There was a time when one could choose photography magazines about experimental photography, criticism, commercial, wedding, etc., etc. I suppose we could even add black and white v. color to the list, as the cost of printing color could be prohibitive for some publishers, and small camera v. Medium format v. large camera.

But now when I go into Barnes and Noble, which is essentially the only place to buy paper magazines now, I see very few that deal with the art of photography. Instead, there are an incredible number of titles, both American and imported, that deal with Photoshop or other software tips; issues of mechanics rather than aesthetics.

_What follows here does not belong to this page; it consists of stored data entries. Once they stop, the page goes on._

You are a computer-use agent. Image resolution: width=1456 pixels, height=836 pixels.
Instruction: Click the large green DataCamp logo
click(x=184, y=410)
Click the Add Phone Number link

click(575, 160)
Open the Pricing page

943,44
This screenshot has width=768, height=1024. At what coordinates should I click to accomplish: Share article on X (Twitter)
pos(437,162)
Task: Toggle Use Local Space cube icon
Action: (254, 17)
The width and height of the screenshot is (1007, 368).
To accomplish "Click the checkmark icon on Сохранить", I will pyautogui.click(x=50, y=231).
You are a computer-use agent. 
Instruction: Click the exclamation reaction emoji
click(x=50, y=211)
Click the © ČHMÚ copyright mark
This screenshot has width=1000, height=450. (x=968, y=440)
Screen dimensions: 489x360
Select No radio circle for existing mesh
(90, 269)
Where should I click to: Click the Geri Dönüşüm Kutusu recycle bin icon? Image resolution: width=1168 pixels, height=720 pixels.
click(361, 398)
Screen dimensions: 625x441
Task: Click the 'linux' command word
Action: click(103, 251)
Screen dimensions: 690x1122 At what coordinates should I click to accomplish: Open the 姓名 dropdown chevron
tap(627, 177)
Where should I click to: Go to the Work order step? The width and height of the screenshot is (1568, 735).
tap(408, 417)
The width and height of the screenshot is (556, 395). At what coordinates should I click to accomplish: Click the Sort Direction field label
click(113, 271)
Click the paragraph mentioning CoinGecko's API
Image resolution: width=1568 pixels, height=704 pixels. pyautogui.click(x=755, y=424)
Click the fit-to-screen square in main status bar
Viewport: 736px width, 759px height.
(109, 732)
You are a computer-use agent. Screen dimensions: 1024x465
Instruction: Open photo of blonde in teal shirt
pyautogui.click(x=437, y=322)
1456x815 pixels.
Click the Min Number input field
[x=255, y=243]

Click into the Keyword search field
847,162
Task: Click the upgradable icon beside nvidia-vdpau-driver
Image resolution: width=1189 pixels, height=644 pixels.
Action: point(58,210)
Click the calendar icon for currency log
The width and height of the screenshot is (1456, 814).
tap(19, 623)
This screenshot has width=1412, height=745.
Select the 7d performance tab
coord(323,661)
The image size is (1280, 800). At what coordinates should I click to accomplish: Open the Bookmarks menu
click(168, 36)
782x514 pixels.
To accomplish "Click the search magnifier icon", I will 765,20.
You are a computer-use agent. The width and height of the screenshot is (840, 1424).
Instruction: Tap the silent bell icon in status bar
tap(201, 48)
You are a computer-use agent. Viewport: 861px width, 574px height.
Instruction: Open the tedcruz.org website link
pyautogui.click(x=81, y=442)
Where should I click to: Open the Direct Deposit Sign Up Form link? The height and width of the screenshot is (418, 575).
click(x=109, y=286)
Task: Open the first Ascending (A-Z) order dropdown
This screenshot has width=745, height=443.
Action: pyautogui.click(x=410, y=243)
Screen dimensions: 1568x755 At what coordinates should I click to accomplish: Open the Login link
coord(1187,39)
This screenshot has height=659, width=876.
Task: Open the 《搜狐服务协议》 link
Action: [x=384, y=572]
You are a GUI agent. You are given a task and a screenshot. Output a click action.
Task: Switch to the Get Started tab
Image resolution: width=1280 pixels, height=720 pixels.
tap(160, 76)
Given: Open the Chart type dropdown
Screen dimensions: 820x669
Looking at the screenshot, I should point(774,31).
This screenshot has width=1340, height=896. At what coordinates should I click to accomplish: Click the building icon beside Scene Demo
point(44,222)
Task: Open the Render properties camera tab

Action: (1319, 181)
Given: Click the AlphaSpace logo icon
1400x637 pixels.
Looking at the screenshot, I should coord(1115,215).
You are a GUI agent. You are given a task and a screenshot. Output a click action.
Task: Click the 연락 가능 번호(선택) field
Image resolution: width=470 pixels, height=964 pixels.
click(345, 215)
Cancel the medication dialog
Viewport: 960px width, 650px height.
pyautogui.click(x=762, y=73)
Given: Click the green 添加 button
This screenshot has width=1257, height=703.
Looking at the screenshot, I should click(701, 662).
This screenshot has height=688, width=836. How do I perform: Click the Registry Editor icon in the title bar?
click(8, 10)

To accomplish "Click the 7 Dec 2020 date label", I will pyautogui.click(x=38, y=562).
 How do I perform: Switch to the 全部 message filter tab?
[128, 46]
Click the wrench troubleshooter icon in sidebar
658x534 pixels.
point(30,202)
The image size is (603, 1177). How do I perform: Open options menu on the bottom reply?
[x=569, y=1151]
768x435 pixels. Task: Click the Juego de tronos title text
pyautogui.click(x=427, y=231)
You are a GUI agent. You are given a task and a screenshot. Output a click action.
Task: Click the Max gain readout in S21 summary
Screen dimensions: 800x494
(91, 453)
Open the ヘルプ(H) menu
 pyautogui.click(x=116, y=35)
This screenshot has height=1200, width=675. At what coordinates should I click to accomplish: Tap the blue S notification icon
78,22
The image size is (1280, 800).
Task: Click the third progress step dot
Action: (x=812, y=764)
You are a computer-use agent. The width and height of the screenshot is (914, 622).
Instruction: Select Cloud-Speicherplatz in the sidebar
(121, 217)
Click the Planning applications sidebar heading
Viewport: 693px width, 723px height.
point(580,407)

Because of its mechanical nature I suppose, photography has always attracted a large number of gadgeteers, those who have preferred to discuss lens sizes and technical details over actually taking pictures. This is complicated, I believe, by the fact that culturally we lack a commonly shared aesthetic language through which to discuss art. Stop for a moment and discuss the notion of signifier and signified in an image at your next photo club meeting and watch everyone's eyes glaze over. Bring up the new sensor from Canon or the latest large format lens you bought from KEH and watch the same people in the room light up. Discuss the golden mean and people will take a slug of champagne. Bring up the latest Red camera and they'll toast.

 

And so magazines devolve into being about gadgets and computer tips, and journals like the old Lenswork Quarterly, which discuss the meat of photography evolve into something else. (Lenswork, if you're not familiar, now has an Editor's Comments, and an interview, but is otherwise filled with photographs. It's much different than the early days.)

But where does that leave us photographers who are looking for more? Where do we go now for photographic art criticism? Where do we go for the meat of photography magazines? Are these topics not financially sustainable? Are they better suited for books? These questions interest me.